9 Historical Facts on Presidential Inaugurations

Ever since 1801 when Thomas Jefferson won a bitter campaign and took the presidency from his long-time friend and fellow patriot John Adams, the United States of America has prided itself on a peaceful transfer of power. That transition and symbol of democracy is celebrated every four or eight years on Inauguration Day. With the commencement of a new presidential term upon us, here are nine historical facts to get you ready for Inauguration Day:

1. Donald John Trump will become the 45th president of the United States of America. January 20, 2017, marks the 58th regularly scheduled inaugural ceremonies. There have also been nine intra-term inaugurations.

2. At 70 years and 7 months, Donald Trump will become the oldest first-time president, surpassing Ronald Reagan, who was 69 years and 11 months at his inauguration in 1981. When Reagan left office, he was just a few days shy of 78 years old. For what it’s worth, presidential nominee Hillary Clinton is 69 years and 2 months and would’ve been the second oldest president. The average age of the president at inauguration is 54 years and 11 months.

3. The 20th amendment moved Inauguration Day from March 4 to January 20, reducing the “lame duck” period of the outgoing president by six weeks. Franklin D. Roosevelt’s first inauguration took place on March 4, 1933, and his second inauguration was held January 20, 1937.

4. The coldest inauguration on record was 1985 when Ronald Reagan took the oath of office inside the Capitol Rotunda. The temperature was 7 degrees outside with wind chills of -25. Ironically, Reagan’s first inauguration in 1981 was the warmest January inauguration with a temperature of 55. This year’s forecast for noon predicts light rain and a temperature of 46.

5. Most president-elects wake up on Inauguration Day at Blair House.
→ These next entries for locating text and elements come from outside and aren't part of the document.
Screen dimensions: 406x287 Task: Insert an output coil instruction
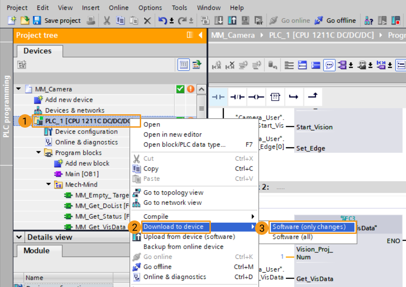click(x=256, y=97)
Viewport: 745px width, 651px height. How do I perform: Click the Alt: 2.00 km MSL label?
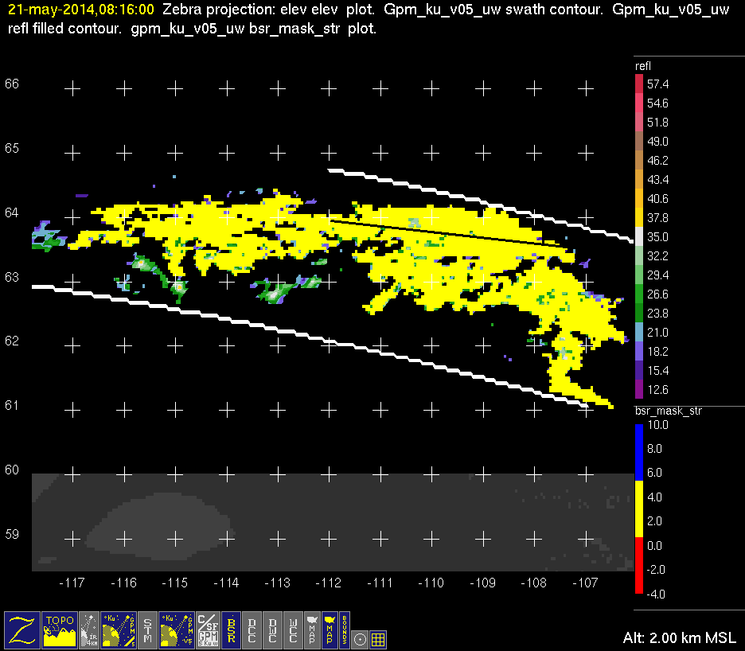679,638
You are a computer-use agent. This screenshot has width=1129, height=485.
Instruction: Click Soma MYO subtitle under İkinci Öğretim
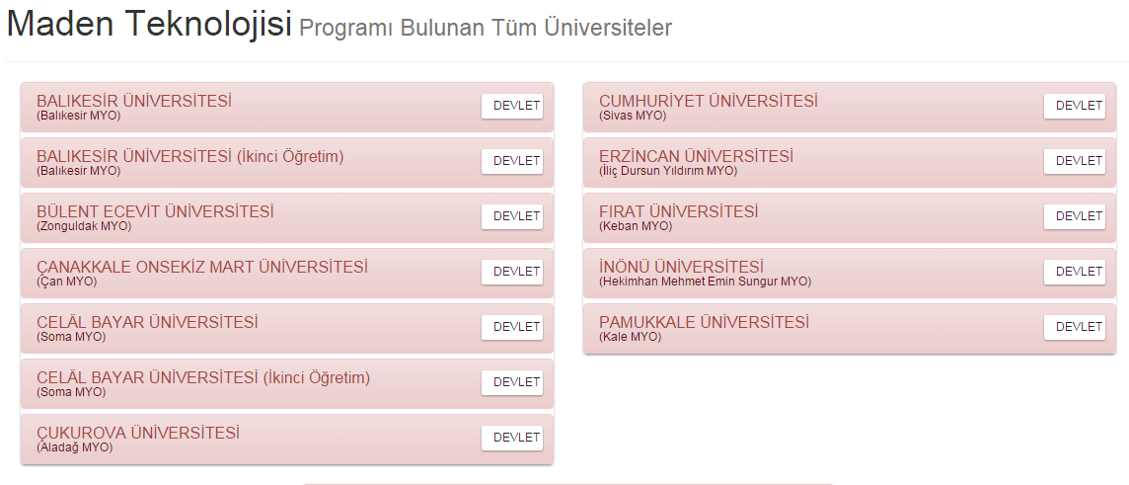click(71, 392)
The official guest house of the President was named for Francis Preston Blair, an influential advisor to President Andrew Jackson.

6. Article II, Section 8, Clause 8 of the United States Constitution spells out the oath in 35 words, “I do solemnly swear that I will faithfully execute the Office of President of the United States, and will to the best of my ability, preserve, protect and defend the Constitution of the United States.” George Washington is credited for adding the phrase, “So help me God.” After January 20, the oath will have been taken on 74 occasions by 44 people.

7. Still holding the record for longest inaugural address, William Henry Harrison refused to wear a topcoat on a cold and wet day in early March and died from pneumonia just 31 days after taking office.

8. The inaugural parade has only been around since 1953. That year, the parade lasted more than five hours after Dwight Eisenhower recited the oath with his hand on two Bibles, open to II Chronicles 7:14 and Psalm 33:12.

9. In 1977, President Jimmy Carter broke protocol when he began the rather new tradition of walking along Pennsylvania Avenue. His motivation to walk the mile and a half from the Capitol to the White House was to mark a “new beginning” that he proclaimed in his inaugural address.